Penyelenggara Pemilu atau Pilkada juga mengalami kesulitan serupa. Di Bandung misalnya, saat pemilihan Walikota berlangsung ada upaya melakukan sosialisasi dan pendidikan pemilih kelompok difabel dan ‘lanjut usia’ marjinal. Di Jawa Barat, perkiraan jumlah pemilih disabel mencapai 10-15 persen dari total pemilih di Jabar atau 3,25 juta hingga 4,7 juta jiwa. Akan tetapi KPU Jawa Barat tidak memiliki data rinci sehingga tidak mengetahui keberadaan mereka. Akibatnya, pemberian fasilitas khusus yang dapat menunjang penyaluran hak politik difabel sulit dilakukan. KPU hanya memberikan fasilitas berupa template braile yakni sarana untuk mencoblos surat suara bagi penyandang tuna netra. Setiap TPS disediakan satu template.
Namun, koordinator Forum Pejuang Difabel Jawa Barat Jumono mengatakan penyiapan template saja sejatinya tidak cukup. KPU seharusnya melakukan sosialisasi pemilihan gubernur terhadap difabel dan bukan sekadar menyosialisasikan terhadap masyarakat umum dengan asumsi di dalamnya termasuk para difabel. Materi sosialisasinya pun bersifat umum dan tidak memperhatikan keterbatasan para difabel.
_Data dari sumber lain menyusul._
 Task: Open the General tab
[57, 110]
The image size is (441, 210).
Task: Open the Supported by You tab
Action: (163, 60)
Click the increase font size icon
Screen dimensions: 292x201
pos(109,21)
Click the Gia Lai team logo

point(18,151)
Sosialisasi Pemilu bagi difabel membutuhkan alat-alat khusus, seperti buku panduan pemilih yang dicetak dalam huruf braile supaya dapat dipelajari oleh difabel tuna netra dan jika sosialisasi dilakukan di sebuah ruangan, maka perlu menggunakan bahasa isyarat yang dapat dipahami oleh difabel tunarungu. Jumono bahkan menambahkan bahwa ketidakpedulian terhadap pemilih difabel tidak hanya dilakukan oleh KPU Jabar tetapi juga dilakukan oleh tim kampanye semua pasangan calon. Buktinya, tidak ada satu pasangan calon Gubernur Jawa Barat yang mencetak visi dan misinya dengan huruf braile ataupun menjelaskan program kerja mereka kepada penyandang tuna rungu.
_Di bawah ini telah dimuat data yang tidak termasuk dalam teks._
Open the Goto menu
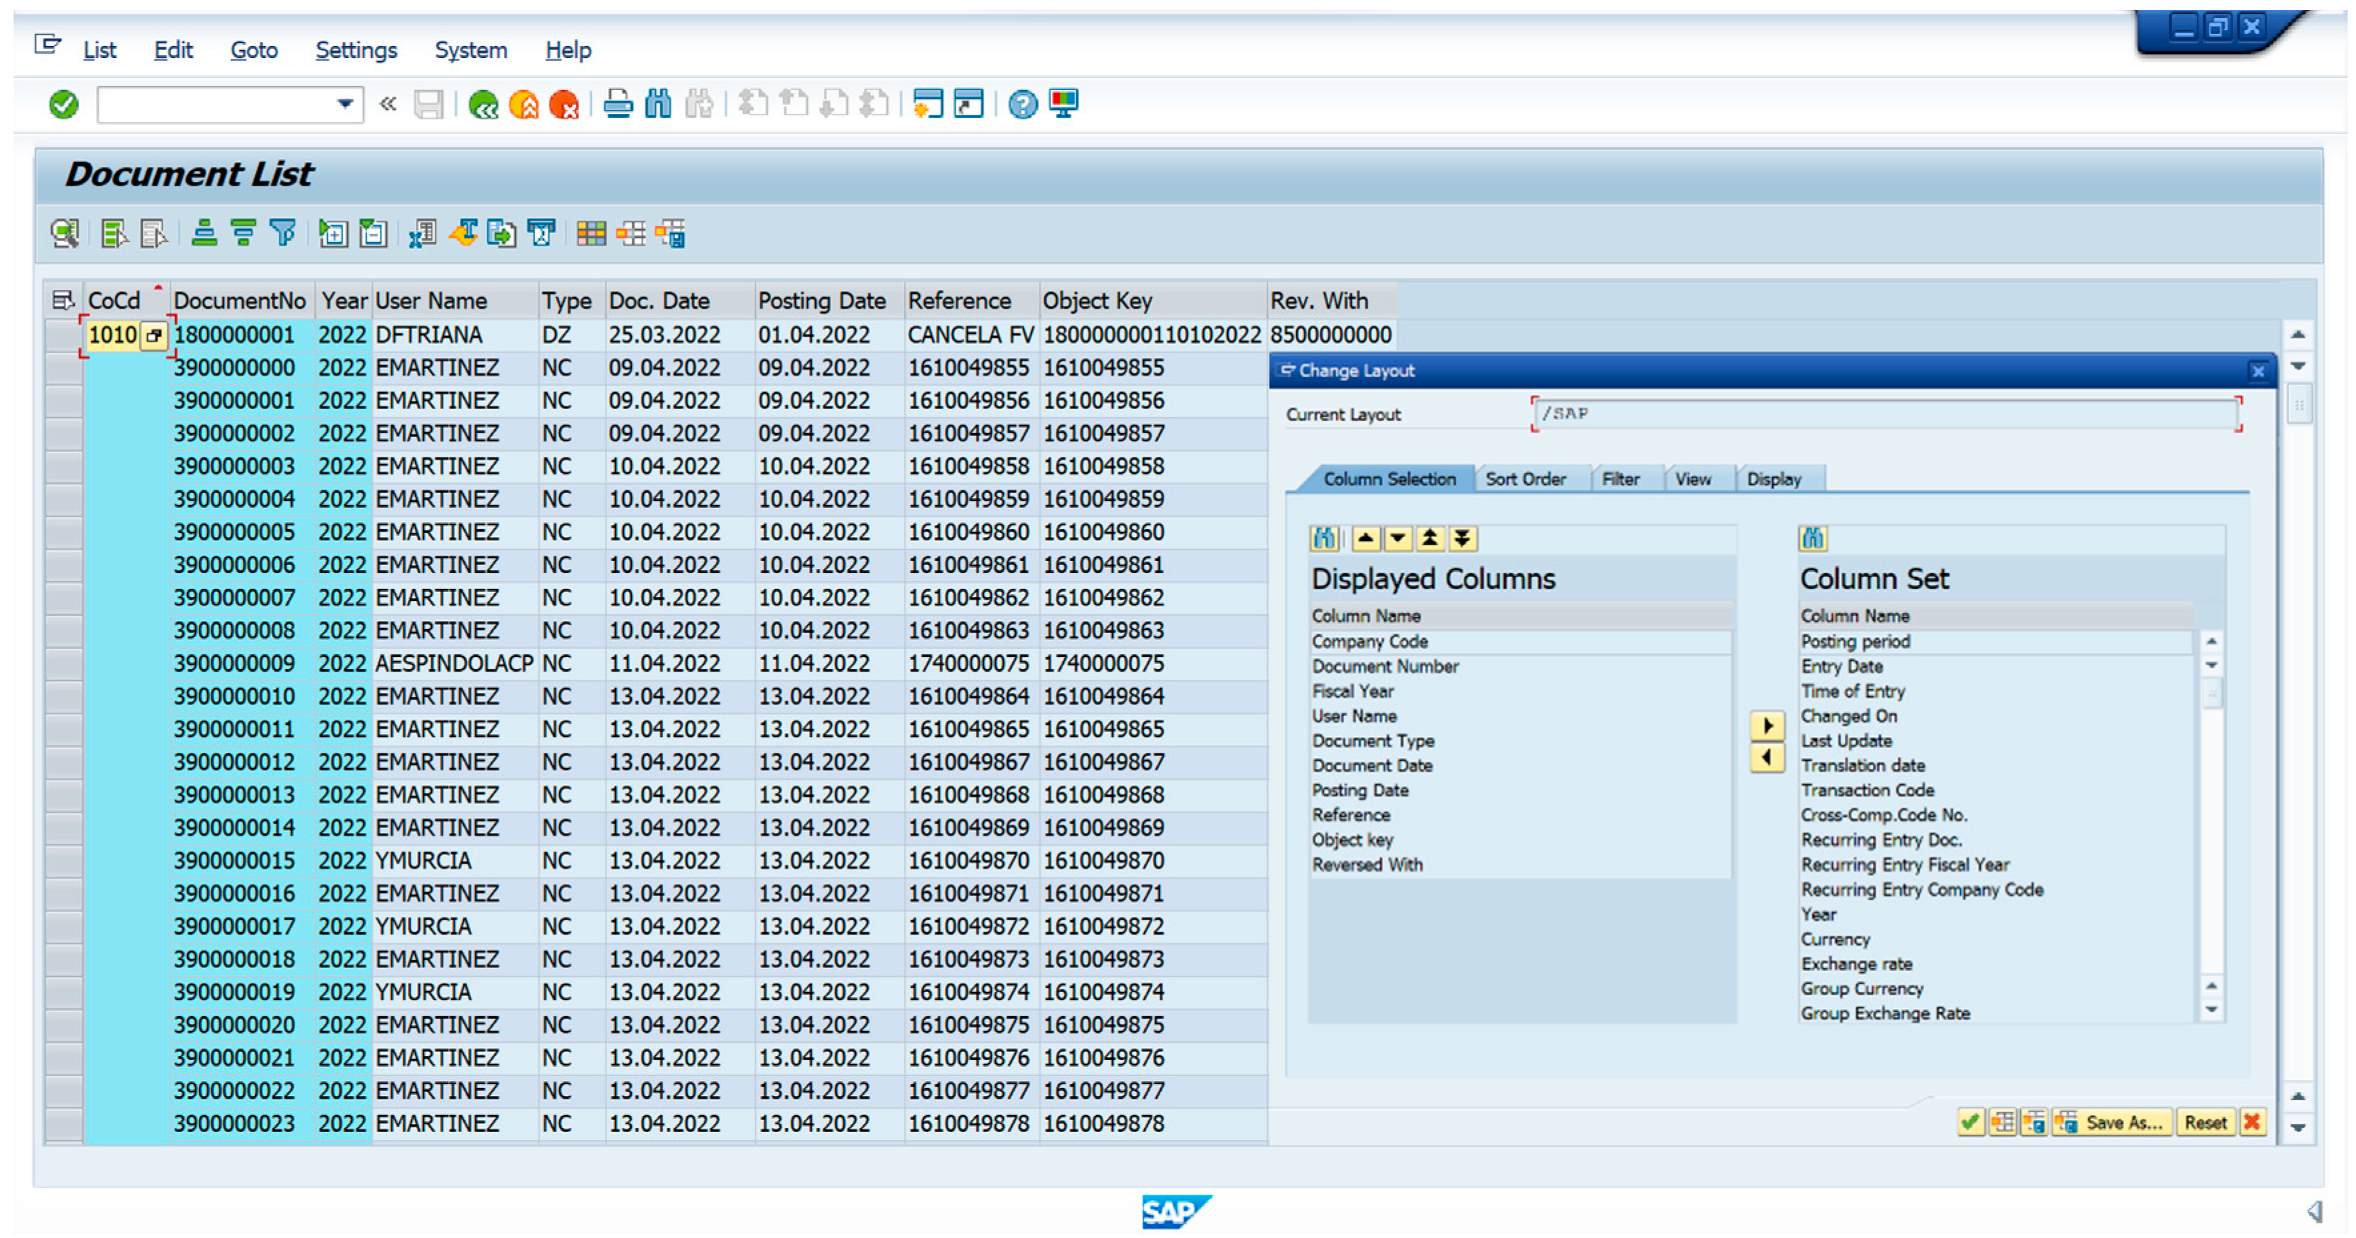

Jaka Ahmad adalah seorang pemilih difabel di Jakarta. Ia mengatakan bahwa sudah empat pemilu berlangsung selama hidupnya, hanya sekali ia dapat mengikuti pemilu. Menurutnya, hampir di setiap pemilu dirinya dan tiga anggota keluarganya yang juga difabel, tidak didata. Pada pemilu terakhir, ia pun dengan terpaksa dan susah payah mendaftarkan dirinya ke Kelompok Penyelenggara Pemungutan Suara (KPPS) setempat. Jaka juga menceritakan saat ayahnya yang lumpuh akibat stroke hendak memilih. Katanya, saat itu petugas mengatakan harus didampingi, sementara ayahnya mengatakan lebih nyaman didampingi olehnya karena saya tidak melihat pilihannya dan kerahasiannya terjamin. Namun saat itu petugas berkeras dan mengatakan harus tetap didampingi. Mau tidak mau, ayahnya pun mengalah. Menurutnya, kerahasiaan pilihan pemilih pada pemungutan suara merupakan hal penting, “Bisa saja, petugas mengarahkan tangan saya karena saya tidak bisa melihat." Ujarnya.
Demikian sejumlah bahasan media yang menggambarkan kelemahan Pemilu di Indonesia yang masih lalai menciptakan Pemilu Inklusif di mana hak setiap warga negara untuk menikmati hak-hak politik mereka secara setara dan bermakna. Jika merujuk kepada buku ‘Accessible Elections for Persons with Disabilities in Indonesia (Aksesibilitas Pemilu untuk Difabel di Indonesia) yang disusun oleh PPUA Penca 2013, maka sekurang-kurangnya ada 4 macam hambatan yang akan dihadapi pemilih dan kandidat difabel pada Pemilu 2014, yakni: Hambatan Legal, Hambatan Informasi, Hambatan Fisik, dan Hambatan Sikap. Keempat hambatan ini senada dengan pembahasan di media massa yang sejauh ini sudah mulai ramai didiskusikan.
Waktunya sekarang segenap pihak bersama-sama membenahi Pemilu. Salah satu cara penting untuk mengatasinya di mana segenap pihak menjadikan dokumen CRPD sebagai acuan dalam menata sistem pemilu agar lebih manusiawi karena sesungguhnya prinsip CRPD itu sendiri sarat dengan ‘muatan kemanusiaan’. Dengan terlaksananya Pemilu yang manusiawi maka inklusivitas pemilu tentu akan tercapai di masa-masa mendatang.